Except that The actually could have a different function here. It could be a reboot, yeah -- an idea supported by that that they're returning IN 3-D! (Capitalization, italics and excess enthusiasm are mine).
But it could also mean that this is THE final destination -- the ultimate destination, the last in the series. All those other ones were final destinations, sort of -- but this is THE final destination.
Kind of robs the word "final" of some of its prior power, doesn't it?
Of course, it serves the producers of this movie to be ambiguous. Hey, they've got their minds on their summer homes just like the rest of us. (For most of us, on the theoretical summer homes we one day theoretically will have). "Vision" always gives way to the chance to make more money. Ambiguity prevents them from having to commit to this really being the last chapter. Pending this weekend's box office, of course.
So will I be adding to the box office of either this weekend?
Halloween II, possibly; The Final Destination, no, but I will be in a couple weekends.
Halloween II is one of the movies playing at the drive-in this weekend. We may or may not be there tomorrow night, depending on a number of complicating factors, not the least of which are the health of my car and the health of my own person. (I'm still trying to cough out the rest of the residual phlegm). There are eight movies playing, four double features, and we aren't planning to see Zombie's movie, but you never know how things will turn out at the drive-in -- one of its chief thrills.
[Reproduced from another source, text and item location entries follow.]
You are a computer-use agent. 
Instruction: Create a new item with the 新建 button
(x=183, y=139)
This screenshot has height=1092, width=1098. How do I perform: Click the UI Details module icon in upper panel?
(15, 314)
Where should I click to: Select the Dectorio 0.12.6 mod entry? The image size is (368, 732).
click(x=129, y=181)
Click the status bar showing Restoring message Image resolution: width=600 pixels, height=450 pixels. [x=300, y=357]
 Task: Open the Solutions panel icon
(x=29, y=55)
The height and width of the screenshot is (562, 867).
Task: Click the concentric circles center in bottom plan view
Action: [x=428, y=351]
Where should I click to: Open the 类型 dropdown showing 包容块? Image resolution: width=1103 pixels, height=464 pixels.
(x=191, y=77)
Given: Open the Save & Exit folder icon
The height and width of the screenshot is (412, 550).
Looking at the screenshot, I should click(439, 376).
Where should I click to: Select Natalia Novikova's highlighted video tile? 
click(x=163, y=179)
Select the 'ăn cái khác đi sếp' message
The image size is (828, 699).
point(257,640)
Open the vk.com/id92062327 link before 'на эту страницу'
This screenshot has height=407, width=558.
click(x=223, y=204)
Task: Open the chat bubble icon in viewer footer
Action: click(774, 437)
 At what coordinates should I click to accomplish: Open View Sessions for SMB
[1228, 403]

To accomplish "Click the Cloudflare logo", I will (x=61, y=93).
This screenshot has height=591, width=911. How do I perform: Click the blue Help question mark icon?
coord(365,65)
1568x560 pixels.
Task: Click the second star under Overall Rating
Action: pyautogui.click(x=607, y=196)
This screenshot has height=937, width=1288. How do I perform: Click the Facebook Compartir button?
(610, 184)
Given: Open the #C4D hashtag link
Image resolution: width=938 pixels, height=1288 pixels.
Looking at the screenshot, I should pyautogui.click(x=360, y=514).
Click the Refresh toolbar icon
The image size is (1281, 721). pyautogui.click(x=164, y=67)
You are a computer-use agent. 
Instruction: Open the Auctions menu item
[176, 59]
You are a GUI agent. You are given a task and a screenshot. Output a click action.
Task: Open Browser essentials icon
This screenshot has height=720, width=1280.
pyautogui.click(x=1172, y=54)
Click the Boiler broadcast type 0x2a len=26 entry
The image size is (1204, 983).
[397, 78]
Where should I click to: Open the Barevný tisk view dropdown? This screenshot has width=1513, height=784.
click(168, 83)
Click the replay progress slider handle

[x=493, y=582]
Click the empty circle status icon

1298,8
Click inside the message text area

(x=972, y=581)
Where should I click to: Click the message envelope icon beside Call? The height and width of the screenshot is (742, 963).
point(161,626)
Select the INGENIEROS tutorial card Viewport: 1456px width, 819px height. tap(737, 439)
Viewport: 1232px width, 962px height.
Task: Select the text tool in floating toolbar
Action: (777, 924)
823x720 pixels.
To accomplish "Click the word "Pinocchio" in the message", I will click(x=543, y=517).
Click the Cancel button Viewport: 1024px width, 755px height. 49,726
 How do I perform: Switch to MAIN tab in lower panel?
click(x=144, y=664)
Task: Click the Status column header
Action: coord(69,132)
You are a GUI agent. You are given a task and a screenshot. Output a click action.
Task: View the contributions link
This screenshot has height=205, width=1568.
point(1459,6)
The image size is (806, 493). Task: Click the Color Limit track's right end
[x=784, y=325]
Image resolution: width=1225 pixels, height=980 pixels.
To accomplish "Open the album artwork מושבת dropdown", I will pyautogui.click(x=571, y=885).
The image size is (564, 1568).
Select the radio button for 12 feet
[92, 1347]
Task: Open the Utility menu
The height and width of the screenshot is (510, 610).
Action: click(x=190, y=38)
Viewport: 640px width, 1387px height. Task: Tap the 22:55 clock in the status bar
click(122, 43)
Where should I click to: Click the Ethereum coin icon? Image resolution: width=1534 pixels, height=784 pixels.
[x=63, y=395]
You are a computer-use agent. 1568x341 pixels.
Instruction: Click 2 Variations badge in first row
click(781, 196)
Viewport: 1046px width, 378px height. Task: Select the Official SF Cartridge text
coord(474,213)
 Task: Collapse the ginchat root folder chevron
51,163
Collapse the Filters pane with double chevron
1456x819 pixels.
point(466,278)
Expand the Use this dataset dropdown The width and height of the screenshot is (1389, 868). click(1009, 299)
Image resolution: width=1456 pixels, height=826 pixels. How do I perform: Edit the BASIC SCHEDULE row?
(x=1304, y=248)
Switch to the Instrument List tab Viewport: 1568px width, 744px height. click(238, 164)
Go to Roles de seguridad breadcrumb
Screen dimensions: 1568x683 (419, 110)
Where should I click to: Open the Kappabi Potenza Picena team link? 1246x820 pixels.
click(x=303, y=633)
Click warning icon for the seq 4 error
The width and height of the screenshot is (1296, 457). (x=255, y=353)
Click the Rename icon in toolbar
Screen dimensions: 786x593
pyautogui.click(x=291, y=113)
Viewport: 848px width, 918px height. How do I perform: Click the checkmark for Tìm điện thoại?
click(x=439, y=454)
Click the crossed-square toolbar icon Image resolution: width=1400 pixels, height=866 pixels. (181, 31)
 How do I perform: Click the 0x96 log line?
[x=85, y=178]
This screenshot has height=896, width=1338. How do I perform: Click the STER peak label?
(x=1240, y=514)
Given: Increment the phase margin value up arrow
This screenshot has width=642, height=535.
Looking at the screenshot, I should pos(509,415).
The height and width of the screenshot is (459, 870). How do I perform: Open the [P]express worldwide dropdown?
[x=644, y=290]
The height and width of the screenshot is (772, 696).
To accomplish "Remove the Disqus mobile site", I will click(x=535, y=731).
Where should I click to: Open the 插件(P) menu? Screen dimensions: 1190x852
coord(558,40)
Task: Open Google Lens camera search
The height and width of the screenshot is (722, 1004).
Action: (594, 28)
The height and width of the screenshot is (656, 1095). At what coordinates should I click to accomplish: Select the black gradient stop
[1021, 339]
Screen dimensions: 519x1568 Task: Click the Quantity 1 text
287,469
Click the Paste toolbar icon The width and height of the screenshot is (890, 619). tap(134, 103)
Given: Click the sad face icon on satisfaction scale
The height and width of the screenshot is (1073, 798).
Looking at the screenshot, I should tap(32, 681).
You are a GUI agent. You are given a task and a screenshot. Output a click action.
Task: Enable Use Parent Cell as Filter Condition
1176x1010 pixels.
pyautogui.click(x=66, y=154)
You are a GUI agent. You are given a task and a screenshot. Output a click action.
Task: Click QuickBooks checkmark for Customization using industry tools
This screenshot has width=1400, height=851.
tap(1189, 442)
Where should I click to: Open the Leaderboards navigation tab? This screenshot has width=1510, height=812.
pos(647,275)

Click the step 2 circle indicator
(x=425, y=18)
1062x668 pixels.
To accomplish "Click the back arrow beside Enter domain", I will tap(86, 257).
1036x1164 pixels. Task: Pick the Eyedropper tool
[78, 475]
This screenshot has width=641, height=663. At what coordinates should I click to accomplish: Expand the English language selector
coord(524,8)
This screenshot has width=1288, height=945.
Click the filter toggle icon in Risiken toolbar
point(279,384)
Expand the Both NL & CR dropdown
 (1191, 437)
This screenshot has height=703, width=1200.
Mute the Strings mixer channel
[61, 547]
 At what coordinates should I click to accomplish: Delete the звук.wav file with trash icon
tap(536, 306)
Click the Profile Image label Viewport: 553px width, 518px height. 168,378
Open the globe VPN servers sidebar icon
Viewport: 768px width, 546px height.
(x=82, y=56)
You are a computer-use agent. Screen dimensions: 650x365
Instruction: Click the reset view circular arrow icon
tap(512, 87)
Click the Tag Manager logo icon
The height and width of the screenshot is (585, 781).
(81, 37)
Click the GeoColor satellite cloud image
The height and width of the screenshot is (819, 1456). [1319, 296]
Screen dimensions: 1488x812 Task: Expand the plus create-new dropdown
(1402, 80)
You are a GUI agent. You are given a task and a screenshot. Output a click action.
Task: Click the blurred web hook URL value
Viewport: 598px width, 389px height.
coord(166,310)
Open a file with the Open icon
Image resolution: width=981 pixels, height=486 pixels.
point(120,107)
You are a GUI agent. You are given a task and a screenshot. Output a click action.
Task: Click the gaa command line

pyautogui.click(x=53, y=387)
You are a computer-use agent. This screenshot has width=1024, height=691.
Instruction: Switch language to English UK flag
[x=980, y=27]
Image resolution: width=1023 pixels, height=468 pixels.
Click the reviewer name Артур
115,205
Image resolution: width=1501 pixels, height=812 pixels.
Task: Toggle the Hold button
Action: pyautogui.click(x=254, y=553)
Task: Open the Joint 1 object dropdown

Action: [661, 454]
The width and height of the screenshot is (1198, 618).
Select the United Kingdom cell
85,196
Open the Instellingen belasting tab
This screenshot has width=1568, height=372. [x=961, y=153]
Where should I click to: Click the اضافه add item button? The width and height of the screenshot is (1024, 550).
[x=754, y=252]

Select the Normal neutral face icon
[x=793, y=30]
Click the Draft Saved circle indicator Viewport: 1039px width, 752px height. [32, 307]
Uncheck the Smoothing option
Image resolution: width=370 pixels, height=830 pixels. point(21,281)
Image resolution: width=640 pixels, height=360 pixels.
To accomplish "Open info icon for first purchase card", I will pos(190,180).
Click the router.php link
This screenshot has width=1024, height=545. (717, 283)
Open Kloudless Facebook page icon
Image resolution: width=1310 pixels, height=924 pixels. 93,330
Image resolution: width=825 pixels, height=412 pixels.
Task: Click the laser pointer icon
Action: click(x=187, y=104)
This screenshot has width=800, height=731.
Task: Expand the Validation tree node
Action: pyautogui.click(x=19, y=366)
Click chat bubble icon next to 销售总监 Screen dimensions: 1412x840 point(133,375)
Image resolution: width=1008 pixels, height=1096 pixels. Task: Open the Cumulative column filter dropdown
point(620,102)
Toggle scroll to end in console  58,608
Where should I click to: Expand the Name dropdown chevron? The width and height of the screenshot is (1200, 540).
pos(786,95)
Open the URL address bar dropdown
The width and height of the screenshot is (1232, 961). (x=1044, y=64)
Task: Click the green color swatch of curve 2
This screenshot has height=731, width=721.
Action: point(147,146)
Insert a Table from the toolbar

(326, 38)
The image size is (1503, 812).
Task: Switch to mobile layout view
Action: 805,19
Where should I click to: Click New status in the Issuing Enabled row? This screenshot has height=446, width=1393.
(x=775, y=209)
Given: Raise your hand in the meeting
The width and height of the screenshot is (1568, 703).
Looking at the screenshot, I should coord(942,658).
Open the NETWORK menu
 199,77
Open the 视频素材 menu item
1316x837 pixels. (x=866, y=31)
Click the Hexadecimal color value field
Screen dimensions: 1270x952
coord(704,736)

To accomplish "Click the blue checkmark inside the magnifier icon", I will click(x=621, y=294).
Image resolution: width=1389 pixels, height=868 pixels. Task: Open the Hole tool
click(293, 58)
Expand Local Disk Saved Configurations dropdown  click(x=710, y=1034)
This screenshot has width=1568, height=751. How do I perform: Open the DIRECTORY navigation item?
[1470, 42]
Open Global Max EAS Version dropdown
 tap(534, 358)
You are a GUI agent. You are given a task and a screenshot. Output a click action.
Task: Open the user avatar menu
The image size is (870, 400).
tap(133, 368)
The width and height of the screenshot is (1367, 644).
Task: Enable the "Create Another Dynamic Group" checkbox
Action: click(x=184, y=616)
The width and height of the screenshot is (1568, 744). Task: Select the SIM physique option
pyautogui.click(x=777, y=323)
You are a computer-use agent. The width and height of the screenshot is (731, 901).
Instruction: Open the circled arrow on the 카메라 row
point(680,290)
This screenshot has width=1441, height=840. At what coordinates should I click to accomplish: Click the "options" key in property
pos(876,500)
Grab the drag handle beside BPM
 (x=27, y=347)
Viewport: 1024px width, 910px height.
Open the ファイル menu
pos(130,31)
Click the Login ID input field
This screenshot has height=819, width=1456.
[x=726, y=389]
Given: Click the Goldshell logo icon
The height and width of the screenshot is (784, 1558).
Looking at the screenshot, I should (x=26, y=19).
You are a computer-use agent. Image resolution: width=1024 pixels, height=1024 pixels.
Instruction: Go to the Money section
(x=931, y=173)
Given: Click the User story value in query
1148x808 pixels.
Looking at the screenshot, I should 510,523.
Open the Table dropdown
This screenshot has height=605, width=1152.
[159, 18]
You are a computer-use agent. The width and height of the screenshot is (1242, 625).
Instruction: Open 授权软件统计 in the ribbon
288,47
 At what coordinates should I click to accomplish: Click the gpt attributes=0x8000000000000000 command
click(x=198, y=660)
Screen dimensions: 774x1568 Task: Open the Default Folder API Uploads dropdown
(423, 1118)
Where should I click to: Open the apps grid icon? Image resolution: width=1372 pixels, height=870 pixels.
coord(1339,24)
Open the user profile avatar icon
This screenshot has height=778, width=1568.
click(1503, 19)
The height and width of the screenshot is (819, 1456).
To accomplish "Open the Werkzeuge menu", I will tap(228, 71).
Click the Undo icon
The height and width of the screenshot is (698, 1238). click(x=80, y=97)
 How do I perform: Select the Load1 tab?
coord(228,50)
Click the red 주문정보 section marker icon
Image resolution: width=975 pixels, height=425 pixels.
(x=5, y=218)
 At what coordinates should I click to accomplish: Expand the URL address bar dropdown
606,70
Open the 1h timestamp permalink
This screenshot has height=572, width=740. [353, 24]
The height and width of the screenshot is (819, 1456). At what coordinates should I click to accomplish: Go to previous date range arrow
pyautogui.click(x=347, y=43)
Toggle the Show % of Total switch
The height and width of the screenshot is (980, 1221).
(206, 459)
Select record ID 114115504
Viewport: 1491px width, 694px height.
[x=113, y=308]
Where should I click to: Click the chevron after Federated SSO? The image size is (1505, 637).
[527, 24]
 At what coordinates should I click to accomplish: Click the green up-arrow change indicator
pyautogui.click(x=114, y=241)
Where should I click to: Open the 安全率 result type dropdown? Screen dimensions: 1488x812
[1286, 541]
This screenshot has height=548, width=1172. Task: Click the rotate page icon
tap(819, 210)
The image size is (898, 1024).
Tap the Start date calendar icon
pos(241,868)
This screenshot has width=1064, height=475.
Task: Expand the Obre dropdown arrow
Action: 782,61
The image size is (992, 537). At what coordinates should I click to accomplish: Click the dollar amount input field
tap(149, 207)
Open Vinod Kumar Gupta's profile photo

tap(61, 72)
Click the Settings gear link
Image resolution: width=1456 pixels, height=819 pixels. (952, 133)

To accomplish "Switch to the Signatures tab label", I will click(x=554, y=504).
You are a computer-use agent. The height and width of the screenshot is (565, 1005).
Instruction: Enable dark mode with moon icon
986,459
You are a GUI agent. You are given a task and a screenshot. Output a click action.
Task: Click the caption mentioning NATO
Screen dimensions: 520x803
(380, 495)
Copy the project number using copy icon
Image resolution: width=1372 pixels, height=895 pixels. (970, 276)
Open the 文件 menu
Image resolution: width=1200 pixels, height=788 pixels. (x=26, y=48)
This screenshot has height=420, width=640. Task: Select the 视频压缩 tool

In a weird kind of preparation for potentially seeing it, actually, I borrowed the original Halloween from the library, which my wife hasn't seen. We may watch it tonight. I figure if we end up seeing the sequel to the movie neither of us has seen, at least we'll both have seen the original, and in that sense will have some basis for understanding what we're seeing. (How much backstory you actually need in a horror movie is, of course, debatable).
As for TFD, I have a date to see it in a couple weekends with the same friend who saw at least the second in the series, and possibly the third, with me. I'm a sucker for that 3-D. (Except when, sometimes, I'm not).
Yeah, I can attack the semantics of these movies' titles with the best of them. But do I back it up by depriving them my money?